HIPAA Question of the Month:
Protect Your Electronic Faxes From HIPAA Liability
Published on Sun Sep 19, 2004
Step up your security to prevent unauthorized disclosures of e-PHI
HIPAA violations can lurk in the most unexpected places - such as e-mails, faxes and phone calls. You can ensure HIPAA compliance by keeping on top of the communication methods in your billing office. Check out this expert HIPAA Q&A: Question: Our office recently switched to receiving faxes electronically. What is the best way to secure the e-PHI being sent and received?
Answer: Once a fax becomes electronic, it is considered electronic personal health information, or e-PHI, says Frank Bresz, senior manager of Security & Technology Solutions at Ernst & Young in Pittsburgh. Therefore, you must develop "proper access controls so that only authorized users can see that document," he says.

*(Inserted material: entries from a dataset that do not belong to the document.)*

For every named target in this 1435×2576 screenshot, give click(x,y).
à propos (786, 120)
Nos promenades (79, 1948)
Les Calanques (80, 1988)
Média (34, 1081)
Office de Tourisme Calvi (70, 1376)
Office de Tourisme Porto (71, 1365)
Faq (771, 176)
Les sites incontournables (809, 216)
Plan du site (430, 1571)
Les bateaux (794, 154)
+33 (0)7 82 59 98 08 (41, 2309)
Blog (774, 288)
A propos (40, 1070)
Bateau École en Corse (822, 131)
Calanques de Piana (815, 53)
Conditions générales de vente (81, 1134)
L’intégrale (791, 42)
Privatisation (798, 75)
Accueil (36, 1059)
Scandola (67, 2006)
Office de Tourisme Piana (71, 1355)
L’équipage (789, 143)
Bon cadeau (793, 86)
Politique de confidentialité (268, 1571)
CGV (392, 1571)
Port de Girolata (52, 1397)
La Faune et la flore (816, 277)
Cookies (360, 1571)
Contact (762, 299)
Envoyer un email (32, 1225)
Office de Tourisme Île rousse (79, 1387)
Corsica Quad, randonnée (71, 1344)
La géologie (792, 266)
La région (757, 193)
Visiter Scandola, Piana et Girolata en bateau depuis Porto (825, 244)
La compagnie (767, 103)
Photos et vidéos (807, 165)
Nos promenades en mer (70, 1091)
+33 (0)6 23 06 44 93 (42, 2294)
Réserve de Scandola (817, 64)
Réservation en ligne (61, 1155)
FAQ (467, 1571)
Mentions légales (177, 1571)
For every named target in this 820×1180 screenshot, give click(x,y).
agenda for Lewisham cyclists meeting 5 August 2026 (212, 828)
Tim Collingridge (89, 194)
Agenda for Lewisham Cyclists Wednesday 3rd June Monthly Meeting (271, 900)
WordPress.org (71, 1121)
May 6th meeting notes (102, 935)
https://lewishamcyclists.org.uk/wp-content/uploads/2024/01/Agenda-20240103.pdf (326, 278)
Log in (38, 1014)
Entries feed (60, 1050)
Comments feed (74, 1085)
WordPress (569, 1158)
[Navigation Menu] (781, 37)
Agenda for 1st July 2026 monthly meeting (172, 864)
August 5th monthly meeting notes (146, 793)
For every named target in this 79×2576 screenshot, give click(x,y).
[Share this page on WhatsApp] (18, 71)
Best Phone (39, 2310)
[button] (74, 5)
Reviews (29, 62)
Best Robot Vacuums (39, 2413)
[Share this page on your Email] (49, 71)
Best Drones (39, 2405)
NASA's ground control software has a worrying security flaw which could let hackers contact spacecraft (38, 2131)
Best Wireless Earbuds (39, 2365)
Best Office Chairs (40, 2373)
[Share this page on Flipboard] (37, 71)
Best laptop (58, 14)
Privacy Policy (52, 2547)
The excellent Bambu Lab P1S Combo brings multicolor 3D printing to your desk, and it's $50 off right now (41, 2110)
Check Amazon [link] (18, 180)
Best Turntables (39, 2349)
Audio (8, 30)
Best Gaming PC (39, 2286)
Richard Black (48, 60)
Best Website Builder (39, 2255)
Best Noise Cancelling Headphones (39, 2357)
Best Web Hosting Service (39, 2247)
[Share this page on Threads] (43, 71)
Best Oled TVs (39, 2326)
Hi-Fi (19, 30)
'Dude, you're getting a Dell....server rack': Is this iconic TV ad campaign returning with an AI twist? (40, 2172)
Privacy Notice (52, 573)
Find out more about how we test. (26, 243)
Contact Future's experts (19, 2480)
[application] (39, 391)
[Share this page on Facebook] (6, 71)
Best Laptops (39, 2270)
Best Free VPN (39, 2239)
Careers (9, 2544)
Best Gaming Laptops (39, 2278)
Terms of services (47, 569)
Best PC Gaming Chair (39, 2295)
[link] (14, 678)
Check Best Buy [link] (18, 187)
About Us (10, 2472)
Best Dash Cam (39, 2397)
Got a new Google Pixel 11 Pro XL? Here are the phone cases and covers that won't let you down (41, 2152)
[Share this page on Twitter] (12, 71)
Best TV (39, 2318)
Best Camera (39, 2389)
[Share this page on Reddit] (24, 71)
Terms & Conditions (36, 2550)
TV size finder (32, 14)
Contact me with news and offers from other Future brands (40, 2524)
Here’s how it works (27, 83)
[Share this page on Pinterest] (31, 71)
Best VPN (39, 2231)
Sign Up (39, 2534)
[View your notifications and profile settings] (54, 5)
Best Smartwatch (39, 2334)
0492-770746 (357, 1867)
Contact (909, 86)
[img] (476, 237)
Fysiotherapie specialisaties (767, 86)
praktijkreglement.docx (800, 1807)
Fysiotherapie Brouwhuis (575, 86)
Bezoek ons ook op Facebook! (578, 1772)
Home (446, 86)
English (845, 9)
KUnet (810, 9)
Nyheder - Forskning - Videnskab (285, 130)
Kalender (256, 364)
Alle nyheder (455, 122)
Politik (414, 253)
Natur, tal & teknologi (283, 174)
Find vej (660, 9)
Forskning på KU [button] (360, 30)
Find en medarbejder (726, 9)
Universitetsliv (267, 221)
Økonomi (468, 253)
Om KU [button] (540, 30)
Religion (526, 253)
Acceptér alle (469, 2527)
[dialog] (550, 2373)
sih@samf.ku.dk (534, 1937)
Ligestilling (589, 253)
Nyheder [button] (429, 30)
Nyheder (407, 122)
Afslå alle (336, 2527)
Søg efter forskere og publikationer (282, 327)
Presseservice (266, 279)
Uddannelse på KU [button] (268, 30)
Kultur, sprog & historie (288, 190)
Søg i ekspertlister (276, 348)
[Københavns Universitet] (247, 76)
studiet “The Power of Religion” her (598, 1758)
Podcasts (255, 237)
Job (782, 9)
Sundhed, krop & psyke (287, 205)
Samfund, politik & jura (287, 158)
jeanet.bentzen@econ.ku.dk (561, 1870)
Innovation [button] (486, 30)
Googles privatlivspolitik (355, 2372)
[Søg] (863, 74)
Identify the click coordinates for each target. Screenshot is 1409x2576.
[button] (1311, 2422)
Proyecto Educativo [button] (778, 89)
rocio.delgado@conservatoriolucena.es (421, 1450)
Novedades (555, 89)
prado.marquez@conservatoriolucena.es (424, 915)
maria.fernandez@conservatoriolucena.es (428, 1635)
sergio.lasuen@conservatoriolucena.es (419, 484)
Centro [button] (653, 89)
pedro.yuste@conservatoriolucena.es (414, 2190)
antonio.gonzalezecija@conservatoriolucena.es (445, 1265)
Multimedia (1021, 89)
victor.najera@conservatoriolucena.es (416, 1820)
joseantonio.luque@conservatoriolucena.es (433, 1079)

Best practice: "Store faxes on a central server" that allows everyone to see who should receive each fax, Bresz says. Remember: You must protect outbound faxes, too. Establish a validation procedure so that if a patient asks you to fax her something, you can determine that it is an authentic request, Bresz says. Update Your HIPAA Compliance Plan The bottom line: "You don't want someone to just call up and obtain confidential information," Bresz says. Make sure you have procedures in place to ensure that you send faxes to the right place. And when you receive an e-fax, be sure it has the same protections as the rest of your e-PHI, he says.